Ecco la ‘figlia del sole e del vento!’, così mi
chiama sempre lei. E proprio così mi sento io …
Maledizione,
sono sola adesso. Un coro indistinto di cinguettii e sbatter d’ali tra le
fronde rivela, tuttavia, un’invisibile brulicare di vita tutt’attorno: è
primavera, tutto rinasce, tutto freme, tutto guizza. Continuo a correre, i
piedi mangiano la terra, i polpacci son tesi da farmi male e le ginocchia
scricchiolano sotto i muscoli caldi, lo sento. E allora spingo ancora di più
per non sentire e quando arrivo in cima, dove la montagna vomita il fiume, mi
sbatto sull’erba a riprender fiato, con il cuore che riempie la gola e il petto
ansante. Son sudata, le tempie pulsano e ho un leggero capogiro … il mondo è
sottosopra. L’erba sa di fresco e punge la pelle attraverso i vestiti umidi di
sudore. Inspiro forte il verde che ubriaca tanto è intenso e mi stendo con la
schiena completamente aderente al prato, gli occhi spalancati su un fazzoletto
di cielo rubato alle braccia protese degli alberi, che sembrano implorare. Mi
pare di avere la testa completamente vuota, la stanchezza fisica aiuta a
disintossicare anche la mente, per fortuna. Eppure … eppure a qualche cosa
penso …
Penso
ai miei affetti. Alle poche, pochissime persone che amo e che mi amano, a
quelle che non ci sono più e a quelle che mi sono invece vicine, talmente
vicine che spesso do per scontate ... che stupida! Persone importanti, che
stanno sulle dita di una sola mano ma che affollano il cuore fino a farlo
scoppiare, scoppiare di gioia, scoppiare d’amore! Penso che dovrei vergognarmi.

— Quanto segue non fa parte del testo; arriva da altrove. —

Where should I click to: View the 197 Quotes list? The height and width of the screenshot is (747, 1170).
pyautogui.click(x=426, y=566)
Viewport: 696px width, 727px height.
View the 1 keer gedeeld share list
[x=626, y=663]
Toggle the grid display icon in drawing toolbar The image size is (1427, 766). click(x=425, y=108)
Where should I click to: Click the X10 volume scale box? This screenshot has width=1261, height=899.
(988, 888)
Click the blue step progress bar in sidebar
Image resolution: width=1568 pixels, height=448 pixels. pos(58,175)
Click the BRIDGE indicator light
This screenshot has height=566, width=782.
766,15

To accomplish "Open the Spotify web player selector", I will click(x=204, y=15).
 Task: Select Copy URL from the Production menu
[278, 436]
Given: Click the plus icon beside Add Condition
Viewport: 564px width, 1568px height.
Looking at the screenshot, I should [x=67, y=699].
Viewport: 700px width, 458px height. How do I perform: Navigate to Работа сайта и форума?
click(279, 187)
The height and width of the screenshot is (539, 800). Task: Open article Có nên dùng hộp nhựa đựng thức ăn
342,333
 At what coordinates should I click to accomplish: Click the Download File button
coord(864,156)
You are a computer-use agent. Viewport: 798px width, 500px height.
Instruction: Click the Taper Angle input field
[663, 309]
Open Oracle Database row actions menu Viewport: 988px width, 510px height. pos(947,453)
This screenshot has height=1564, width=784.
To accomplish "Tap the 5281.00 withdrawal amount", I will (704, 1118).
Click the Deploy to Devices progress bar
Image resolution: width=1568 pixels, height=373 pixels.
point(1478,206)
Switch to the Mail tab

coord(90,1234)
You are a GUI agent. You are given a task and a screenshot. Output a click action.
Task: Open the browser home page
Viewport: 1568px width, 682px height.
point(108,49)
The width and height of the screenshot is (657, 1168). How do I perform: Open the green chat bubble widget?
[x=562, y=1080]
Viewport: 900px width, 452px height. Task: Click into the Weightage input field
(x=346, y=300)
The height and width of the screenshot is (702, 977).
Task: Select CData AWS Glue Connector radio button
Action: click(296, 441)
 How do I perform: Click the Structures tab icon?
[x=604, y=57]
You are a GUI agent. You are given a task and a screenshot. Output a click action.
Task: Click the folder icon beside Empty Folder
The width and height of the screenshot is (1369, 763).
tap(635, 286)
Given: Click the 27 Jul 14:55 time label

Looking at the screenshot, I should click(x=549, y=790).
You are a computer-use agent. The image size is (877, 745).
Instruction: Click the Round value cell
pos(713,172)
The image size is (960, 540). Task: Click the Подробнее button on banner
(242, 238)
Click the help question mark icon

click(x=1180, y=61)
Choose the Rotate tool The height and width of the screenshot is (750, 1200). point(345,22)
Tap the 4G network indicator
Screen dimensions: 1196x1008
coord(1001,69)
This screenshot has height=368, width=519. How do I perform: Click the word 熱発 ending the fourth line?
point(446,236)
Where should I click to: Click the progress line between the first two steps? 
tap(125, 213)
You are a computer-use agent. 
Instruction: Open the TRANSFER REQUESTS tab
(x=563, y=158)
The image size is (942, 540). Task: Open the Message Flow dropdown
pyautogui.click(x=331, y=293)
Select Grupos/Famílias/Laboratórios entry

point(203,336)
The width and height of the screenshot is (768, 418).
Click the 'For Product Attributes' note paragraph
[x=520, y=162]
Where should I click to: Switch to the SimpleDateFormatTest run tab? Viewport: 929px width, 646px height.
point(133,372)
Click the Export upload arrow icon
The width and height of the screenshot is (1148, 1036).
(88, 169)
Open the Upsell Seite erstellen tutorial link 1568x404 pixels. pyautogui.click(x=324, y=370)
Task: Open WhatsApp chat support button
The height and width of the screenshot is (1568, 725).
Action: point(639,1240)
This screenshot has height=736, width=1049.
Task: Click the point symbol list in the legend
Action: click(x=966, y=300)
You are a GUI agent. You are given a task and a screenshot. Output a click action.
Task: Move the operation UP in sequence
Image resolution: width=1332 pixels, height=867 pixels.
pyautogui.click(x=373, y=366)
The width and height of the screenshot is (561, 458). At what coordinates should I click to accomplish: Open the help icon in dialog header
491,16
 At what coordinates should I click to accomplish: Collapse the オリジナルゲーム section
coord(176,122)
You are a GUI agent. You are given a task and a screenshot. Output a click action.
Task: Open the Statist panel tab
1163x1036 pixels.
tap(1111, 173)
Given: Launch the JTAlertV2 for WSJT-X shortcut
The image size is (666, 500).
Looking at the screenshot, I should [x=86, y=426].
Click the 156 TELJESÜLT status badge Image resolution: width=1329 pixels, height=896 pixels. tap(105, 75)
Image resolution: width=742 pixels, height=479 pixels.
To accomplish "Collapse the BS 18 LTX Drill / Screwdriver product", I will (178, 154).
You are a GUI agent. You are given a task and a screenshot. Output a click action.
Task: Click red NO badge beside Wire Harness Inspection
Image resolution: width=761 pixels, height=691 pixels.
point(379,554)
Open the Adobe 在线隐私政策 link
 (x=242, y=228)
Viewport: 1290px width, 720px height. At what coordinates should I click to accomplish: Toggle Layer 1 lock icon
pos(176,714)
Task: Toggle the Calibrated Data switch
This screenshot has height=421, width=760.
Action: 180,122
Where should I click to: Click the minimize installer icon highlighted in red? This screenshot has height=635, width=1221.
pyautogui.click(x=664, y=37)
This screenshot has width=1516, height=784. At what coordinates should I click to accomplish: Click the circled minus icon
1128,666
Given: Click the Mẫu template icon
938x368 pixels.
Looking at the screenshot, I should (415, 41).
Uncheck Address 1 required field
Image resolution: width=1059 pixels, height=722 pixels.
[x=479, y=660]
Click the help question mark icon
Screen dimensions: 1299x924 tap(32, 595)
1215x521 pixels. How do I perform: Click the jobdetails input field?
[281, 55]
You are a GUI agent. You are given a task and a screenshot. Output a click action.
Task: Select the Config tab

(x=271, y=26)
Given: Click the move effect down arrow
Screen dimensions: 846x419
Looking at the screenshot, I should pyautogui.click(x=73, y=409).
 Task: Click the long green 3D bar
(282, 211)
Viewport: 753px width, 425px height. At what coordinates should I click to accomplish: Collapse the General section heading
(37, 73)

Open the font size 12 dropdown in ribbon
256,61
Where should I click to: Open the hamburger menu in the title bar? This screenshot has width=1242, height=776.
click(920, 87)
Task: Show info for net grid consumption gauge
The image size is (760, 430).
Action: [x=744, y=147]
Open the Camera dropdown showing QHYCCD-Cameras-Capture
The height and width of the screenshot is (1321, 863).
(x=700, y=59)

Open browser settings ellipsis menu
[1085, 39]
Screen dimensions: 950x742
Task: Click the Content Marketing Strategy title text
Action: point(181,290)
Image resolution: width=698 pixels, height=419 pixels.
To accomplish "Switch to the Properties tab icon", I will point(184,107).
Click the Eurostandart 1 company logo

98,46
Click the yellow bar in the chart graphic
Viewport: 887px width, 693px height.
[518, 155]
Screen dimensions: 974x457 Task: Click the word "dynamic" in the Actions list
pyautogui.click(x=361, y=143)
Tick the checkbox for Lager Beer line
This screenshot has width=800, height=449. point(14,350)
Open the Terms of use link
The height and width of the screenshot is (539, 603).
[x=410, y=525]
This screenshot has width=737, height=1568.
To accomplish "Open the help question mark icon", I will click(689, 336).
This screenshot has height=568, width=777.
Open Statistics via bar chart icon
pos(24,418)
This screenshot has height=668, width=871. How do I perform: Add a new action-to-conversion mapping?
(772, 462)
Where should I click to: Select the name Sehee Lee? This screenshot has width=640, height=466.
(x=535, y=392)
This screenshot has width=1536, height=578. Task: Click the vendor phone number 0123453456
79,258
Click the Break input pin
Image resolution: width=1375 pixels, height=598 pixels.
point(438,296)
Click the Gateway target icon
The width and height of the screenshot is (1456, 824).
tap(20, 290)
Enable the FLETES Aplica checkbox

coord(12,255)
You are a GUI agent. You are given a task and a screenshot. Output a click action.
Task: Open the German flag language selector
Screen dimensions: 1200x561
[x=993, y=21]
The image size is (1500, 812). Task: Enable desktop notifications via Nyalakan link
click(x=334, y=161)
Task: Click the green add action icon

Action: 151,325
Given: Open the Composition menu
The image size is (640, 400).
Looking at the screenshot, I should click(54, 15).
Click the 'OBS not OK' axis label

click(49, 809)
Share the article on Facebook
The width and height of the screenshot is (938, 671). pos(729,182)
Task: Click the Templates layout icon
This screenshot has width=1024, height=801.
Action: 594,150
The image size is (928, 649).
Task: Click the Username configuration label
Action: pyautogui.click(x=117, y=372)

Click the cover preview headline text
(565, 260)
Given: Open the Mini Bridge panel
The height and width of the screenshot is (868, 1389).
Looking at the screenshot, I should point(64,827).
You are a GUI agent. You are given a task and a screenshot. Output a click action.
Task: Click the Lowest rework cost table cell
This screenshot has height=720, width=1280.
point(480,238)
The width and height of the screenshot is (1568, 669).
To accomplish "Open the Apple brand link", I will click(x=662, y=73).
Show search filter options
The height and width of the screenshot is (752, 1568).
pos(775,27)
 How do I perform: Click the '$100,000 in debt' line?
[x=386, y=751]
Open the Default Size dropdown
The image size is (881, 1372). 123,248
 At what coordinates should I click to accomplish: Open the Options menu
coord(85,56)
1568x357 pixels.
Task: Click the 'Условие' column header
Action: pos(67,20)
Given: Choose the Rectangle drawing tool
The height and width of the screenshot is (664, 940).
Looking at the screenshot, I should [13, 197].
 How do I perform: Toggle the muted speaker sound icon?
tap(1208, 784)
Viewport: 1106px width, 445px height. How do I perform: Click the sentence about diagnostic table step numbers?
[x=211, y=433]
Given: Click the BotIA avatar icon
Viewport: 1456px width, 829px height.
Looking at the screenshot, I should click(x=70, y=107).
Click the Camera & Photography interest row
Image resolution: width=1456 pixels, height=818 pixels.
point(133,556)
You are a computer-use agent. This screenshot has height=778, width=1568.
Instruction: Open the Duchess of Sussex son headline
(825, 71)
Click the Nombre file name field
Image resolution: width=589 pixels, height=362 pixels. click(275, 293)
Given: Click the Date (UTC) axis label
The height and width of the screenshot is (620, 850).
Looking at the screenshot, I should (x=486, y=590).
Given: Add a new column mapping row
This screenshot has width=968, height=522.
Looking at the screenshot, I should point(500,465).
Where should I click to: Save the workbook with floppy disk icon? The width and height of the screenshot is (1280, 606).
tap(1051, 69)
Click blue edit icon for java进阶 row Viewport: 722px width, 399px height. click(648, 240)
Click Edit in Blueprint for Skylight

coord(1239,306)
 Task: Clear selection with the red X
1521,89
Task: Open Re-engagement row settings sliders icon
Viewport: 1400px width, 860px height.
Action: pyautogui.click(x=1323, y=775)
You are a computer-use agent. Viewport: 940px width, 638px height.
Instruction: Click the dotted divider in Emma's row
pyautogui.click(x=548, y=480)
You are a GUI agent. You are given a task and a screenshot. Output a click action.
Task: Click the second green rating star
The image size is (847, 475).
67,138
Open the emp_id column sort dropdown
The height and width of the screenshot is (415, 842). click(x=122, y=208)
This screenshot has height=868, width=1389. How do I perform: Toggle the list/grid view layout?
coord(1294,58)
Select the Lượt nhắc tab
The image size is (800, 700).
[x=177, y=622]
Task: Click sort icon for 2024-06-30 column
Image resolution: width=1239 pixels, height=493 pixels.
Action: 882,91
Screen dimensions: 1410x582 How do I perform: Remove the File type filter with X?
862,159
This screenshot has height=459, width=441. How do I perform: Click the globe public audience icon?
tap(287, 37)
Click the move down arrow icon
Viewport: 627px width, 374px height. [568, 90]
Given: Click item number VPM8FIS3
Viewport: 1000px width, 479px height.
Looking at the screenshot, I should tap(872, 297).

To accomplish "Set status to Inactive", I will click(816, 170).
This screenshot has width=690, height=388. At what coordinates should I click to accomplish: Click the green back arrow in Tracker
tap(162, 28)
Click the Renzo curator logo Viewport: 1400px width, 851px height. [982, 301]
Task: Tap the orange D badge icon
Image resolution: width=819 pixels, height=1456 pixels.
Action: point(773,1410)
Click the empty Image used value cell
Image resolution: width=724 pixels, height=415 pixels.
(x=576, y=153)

Sì, mi vergogno per aver solo sfiorato l’idea, un giorno, di voler fermare il
mio tempo: di aver desiderato sparire, sprofondare
nel buio, cancellarmi per sempre con un battito di ciglia, un soffio, uno
schiocco di dita! Sparire … quando, invece, la vita è un’occasione così
preziosa. Egoista! Questa mia vita è un dono, un dono da vivere e condividere!
E allora …
Pregare … io non so pregare, mi
dispiace, non me lo ricordo più. Ma stesa a terra in mezzo all’erba, sotto
quello squarcio d’azzurro che sa d’infinito, riprendo il controllo del respiro,
che lentamente si acquieta. I muscoli delle gambe tornano vigorosi, il sangue
si rimescola ossigenato di nuova effervescenza, mentre anche il cuore sembra
ritrovare il suo equilibrio all’ombra dei ricordi e dei pensieri rinati. E
allora mi rialzo piano e dico Grazie,
con voce decisa. Un ‘grazie’ che s’impenna tra le fronde e s’intreccia al canto
di quelle creature alate che le abitano e che ora mi sorvegliano schive,
inafferrabili. Non so bene a chi lo dico ma ringrazio. Dopo di che riprendo il
mio cammino insieme al fiume, senza fretta e senza affanno questa volta … c’è
tutto il tempo per arrivare dove devo andare.
Ringraziare,
questo solo posso fare, non conosco un altro modo per pregare!